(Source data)
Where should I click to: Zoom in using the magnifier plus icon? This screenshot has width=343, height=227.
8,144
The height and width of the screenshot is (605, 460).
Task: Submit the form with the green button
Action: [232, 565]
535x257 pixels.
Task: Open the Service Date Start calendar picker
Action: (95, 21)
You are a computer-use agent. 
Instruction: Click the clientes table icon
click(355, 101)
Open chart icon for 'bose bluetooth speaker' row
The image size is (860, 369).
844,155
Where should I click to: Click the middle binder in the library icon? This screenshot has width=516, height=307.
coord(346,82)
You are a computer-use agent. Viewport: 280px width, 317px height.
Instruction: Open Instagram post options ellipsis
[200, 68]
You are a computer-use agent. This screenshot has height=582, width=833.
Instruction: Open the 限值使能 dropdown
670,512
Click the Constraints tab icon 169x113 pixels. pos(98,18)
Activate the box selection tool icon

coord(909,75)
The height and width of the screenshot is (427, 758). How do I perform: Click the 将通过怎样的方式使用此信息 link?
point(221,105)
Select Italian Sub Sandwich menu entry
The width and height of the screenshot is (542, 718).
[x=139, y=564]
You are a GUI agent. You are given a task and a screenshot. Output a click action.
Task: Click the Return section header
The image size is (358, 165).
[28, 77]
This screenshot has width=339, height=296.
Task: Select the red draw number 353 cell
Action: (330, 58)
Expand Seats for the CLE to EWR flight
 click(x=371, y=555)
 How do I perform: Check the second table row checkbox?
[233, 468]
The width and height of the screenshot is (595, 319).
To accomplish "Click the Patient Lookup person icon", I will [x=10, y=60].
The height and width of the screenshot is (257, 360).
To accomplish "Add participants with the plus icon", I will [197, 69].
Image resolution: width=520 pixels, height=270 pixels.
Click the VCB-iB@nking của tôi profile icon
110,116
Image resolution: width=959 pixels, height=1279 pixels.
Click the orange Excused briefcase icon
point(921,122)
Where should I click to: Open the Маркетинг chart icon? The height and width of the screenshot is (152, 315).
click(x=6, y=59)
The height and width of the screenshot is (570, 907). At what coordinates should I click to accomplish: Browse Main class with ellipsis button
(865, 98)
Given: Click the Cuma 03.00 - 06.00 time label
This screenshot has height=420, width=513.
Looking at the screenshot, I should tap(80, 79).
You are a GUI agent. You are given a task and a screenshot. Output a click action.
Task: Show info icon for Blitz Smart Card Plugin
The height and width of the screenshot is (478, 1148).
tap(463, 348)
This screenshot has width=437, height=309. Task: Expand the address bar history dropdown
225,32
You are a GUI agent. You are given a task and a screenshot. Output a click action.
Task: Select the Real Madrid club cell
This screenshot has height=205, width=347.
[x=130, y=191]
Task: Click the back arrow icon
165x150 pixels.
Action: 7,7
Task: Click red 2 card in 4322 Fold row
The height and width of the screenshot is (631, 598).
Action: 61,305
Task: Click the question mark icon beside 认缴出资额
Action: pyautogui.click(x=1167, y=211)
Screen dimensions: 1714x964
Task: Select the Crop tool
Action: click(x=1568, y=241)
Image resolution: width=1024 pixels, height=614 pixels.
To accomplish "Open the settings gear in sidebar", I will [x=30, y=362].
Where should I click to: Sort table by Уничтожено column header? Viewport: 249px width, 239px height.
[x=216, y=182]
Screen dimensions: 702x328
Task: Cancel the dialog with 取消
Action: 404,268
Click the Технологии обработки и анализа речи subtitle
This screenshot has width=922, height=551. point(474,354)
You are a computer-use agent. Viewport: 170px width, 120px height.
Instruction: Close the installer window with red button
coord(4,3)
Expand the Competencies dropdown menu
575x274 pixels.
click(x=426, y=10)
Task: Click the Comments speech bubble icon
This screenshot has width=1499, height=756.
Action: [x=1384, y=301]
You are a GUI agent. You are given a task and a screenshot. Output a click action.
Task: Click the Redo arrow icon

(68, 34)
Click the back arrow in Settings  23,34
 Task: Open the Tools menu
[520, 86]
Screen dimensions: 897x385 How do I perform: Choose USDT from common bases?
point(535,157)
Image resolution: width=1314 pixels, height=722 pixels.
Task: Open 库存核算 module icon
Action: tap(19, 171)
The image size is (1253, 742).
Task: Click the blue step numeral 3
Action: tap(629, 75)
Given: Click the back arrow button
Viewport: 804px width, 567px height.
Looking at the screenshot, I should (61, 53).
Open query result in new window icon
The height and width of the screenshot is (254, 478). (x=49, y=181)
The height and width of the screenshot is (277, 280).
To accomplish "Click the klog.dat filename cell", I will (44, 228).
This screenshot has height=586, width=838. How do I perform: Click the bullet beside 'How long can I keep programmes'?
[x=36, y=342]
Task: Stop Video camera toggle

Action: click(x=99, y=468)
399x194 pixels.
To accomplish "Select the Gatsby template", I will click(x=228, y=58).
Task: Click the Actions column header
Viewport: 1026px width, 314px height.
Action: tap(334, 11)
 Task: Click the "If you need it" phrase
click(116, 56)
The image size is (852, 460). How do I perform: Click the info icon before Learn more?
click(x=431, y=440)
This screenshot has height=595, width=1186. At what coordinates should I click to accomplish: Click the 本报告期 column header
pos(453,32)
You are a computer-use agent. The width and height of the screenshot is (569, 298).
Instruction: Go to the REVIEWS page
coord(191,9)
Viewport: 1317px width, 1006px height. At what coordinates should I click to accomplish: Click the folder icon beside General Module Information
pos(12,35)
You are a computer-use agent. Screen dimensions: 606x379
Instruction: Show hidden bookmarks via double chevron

(What to work on) Render each line of the listing above as a JSON array of strings, one string per line, and leave out the blank lines.

(Result of this task)
[
  "Where should I click to: Zoom in using the magnifier plus icon? This screenshot has width=343, height=227.",
  "8,144",
  "The height and width of the screenshot is (605, 460).",
  "Task: Submit the form with the green button",
  "Action: [232, 565]",
  "535x257 pixels.",
  "Task: Open the Service Date Start calendar picker",
  "Action: (95, 21)",
  "You are a computer-use agent. ",
  "Instruction: Click the clientes table icon",
  "click(355, 101)",
  "Open chart icon for 'bose bluetooth speaker' row",
  "The image size is (860, 369).",
  "844,155",
  "Where should I click to: Click the middle binder in the library icon? This screenshot has width=516, height=307.",
  "coord(346,82)",
  "You are a computer-use agent. Viewport: 280px width, 317px height.",
  "Instruction: Open Instagram post options ellipsis",
  "[200, 68]",
  "You are a computer-use agent. This screenshot has height=582, width=833.",
  "Instruction: Open the 限值使能 dropdown",
  "670,512",
  "Click the Constraints tab icon 169x113 pixels. pos(98,18)",
  "Activate the box selection tool icon",
  "coord(909,75)",
  "The height and width of the screenshot is (427, 758). How do I perform: Click the 将通过怎样的方式使用此信息 link?",
  "point(221,105)",
  "Select Italian Sub Sandwich menu entry",
  "The width and height of the screenshot is (542, 718).",
  "[x=139, y=564]",
  "You are a GUI agent. You are given a task and a screenshot. Output a click action.",
  "Task: Click the Return section header",
  "The image size is (358, 165).",
  "[28, 77]",
  "This screenshot has width=339, height=296.",
  "Task: Select the red draw number 353 cell",
  "Action: (330, 58)",
  "Expand Seats for the CLE to EWR flight",
  " click(x=371, y=555)",
  " How do I perform: Check the second table row checkbox?",
  "[233, 468]",
  "The width and height of the screenshot is (595, 319).",
  "To accomplish \"Click the Patient Lookup person icon\", I will [x=10, y=60].",
  "The height and width of the screenshot is (257, 360).",
  "To accomplish \"Add participants with the plus icon\", I will [197, 69].",
  "Image resolution: width=520 pixels, height=270 pixels.",
  "Click the VCB-iB@nking của tôi profile icon",
  "110,116",
  "Image resolution: width=959 pixels, height=1279 pixels.",
  "Click the orange Excused briefcase icon",
  "point(921,122)",
  "Where should I click to: Open the Маркетинг chart icon? The height and width of the screenshot is (152, 315).",
  "click(x=6, y=59)",
  "The height and width of the screenshot is (570, 907). At what coordinates should I click to accomplish: Browse Main class with ellipsis button",
  "(865, 98)",
  "Given: Click the Cuma 03.00 - 06.00 time label",
  "This screenshot has height=420, width=513.",
  "Looking at the screenshot, I should tap(80, 79).",
  "You are a GUI agent. You are given a task and a screenshot. Output a click action.",
  "Task: Show info icon for Blitz Smart Card Plugin",
  "The height and width of the screenshot is (478, 1148).",
  "tap(463, 348)",
  "This screenshot has width=437, height=309. Task: Expand the address bar history dropdown",
  "225,32",
  "You are a GUI agent. You are given a task and a screenshot. Output a click action.",
  "Task: Select the Real Madrid club cell",
  "This screenshot has height=205, width=347.",
  "[x=130, y=191]",
  "Task: Click the back arrow icon",
  "165x150 pixels.",
  "Action: 7,7",
  "Task: Click red 2 card in 4322 Fold row",
  "The height and width of the screenshot is (631, 598).",
  "Action: 61,305",
  "Task: Click the question mark icon beside 认缴出资额",
  "Action: pyautogui.click(x=1167, y=211)",
  "Screen dimensions: 1714x964",
  "Task: Select the Crop tool",
  "Action: click(x=1568, y=241)",
  "Image resolution: width=1024 pixels, height=614 pixels.",
  "To accomplish \"Open the settings gear in sidebar\", I will [x=30, y=362].",
  "Where should I click to: Sort table by Уничтожено column header? Viewport: 249px width, 239px height.",
  "[x=216, y=182]",
  "Screen dimensions: 702x328",
  "Task: Cancel the dialog with 取消",
  "Action: 404,268",
  "Click the Технологии обработки и анализа речи subtitle",
  "This screenshot has width=922, height=551. point(474,354)",
  "You are a computer-use agent. Viewport: 170px width, 120px height.",
  "Instruction: Close the installer window with red button",
  "coord(4,3)",
  "Expand the Competencies dropdown menu",
  "575x274 pixels.",
  "click(x=426, y=10)",
  "Task: Click the Comments speech bubble icon",
  "This screenshot has width=1499, height=756.",
  "Action: [x=1384, y=301]",
  "You are a GUI agent. You are given a task and a screenshot. Output a click action.",
  "Task: Click the Redo arrow icon",
  "(68, 34)",
  "Click the back arrow in Settings  23,34",
  " Task: Open the Tools menu",
  "[520, 86]",
  "Screen dimensions: 897x385 How do I perform: Choose USDT from common bases?",
  "point(535,157)",
  "Image resolution: width=1314 pixels, height=722 pixels.",
  "Task: Open 库存核算 module icon",
  "Action: tap(19, 171)",
  "The image size is (1253, 742).",
  "Task: Click the blue step numeral 3",
  "Action: tap(629, 75)",
  "Given: Click the back arrow button",
  "Viewport: 804px width, 567px height.",
  "Looking at the screenshot, I should (61, 53).",
  "Open query result in new window icon",
  "The height and width of the screenshot is (254, 478). (x=49, y=181)",
  "The height and width of the screenshot is (277, 280).",
  "To accomplish \"Click the klog.dat filename cell\", I will (44, 228).",
  "This screenshot has height=586, width=838. How do I perform: Click the bullet beside 'How long can I keep programmes'?",
  "[x=36, y=342]",
  "Task: Stop Video camera toggle",
  "Action: click(x=99, y=468)",
  "399x194 pixels.",
  "To accomplish \"Select the Gatsby template\", I will click(x=228, y=58).",
  "Task: Click the Actions column header",
  "Viewport: 1026px width, 314px height.",
  "Action: tap(334, 11)",
  " Task: Click the \"If you need it\" phrase",
  "click(116, 56)",
  "The image size is (852, 460). How do I perform: Click the info icon before Learn more?",
  "click(x=431, y=440)",
  "This screenshot has height=595, width=1186. At what coordinates should I click to accomplish: Click the 本报告期 column header",
  "pos(453,32)",
  "You are a computer-use agent. The width and height of the screenshot is (569, 298).",
  "Instruction: Go to the REVIEWS page",
  "coord(191,9)",
  "Viewport: 1317px width, 1006px height. At what coordinates should I click to accomplish: Click the folder icon beside General Module Information",
  "pos(12,35)",
  "You are a computer-use agent. Screen dimensions: 606x379",
  "Instruction: Show hidden bookmarks via double chevron"
]